- Provided entries -
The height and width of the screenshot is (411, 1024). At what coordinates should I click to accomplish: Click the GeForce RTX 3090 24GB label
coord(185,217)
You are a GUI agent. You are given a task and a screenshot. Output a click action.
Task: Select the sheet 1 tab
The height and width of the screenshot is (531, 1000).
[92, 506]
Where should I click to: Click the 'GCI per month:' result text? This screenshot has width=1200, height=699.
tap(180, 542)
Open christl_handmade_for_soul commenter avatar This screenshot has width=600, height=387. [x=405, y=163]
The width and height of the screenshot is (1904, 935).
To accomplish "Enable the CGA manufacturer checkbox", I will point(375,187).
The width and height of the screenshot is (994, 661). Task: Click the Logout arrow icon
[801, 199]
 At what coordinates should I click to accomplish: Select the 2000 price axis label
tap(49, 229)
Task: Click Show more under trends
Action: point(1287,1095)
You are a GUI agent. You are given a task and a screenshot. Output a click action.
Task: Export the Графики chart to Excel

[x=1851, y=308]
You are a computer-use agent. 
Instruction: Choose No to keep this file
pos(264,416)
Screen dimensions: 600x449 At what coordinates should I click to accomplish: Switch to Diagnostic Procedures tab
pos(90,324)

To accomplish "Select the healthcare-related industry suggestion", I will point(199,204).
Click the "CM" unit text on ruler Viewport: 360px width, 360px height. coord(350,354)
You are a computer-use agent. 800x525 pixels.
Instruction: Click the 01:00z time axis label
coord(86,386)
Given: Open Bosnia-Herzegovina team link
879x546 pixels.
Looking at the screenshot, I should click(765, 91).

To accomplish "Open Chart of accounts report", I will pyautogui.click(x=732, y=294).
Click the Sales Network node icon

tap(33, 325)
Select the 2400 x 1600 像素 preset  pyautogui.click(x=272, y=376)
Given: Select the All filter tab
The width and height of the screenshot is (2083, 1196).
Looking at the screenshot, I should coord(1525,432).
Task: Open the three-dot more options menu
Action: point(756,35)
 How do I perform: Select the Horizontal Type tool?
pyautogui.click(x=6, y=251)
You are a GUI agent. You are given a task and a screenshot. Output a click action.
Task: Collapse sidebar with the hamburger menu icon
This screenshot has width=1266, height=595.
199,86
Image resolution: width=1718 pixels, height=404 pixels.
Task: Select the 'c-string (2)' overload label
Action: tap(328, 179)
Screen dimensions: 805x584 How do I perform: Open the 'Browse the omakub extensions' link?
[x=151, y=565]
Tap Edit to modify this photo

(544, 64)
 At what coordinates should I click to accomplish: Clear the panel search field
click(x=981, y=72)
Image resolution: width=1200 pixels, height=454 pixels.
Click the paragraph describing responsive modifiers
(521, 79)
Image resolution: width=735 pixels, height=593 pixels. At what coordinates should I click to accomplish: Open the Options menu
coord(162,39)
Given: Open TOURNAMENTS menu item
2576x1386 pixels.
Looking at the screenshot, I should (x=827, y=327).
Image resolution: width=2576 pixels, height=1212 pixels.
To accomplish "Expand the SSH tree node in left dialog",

- Assignment -
Only a number is needed here: the count of lines above that hold the string "computer".

- Completed exercise -
2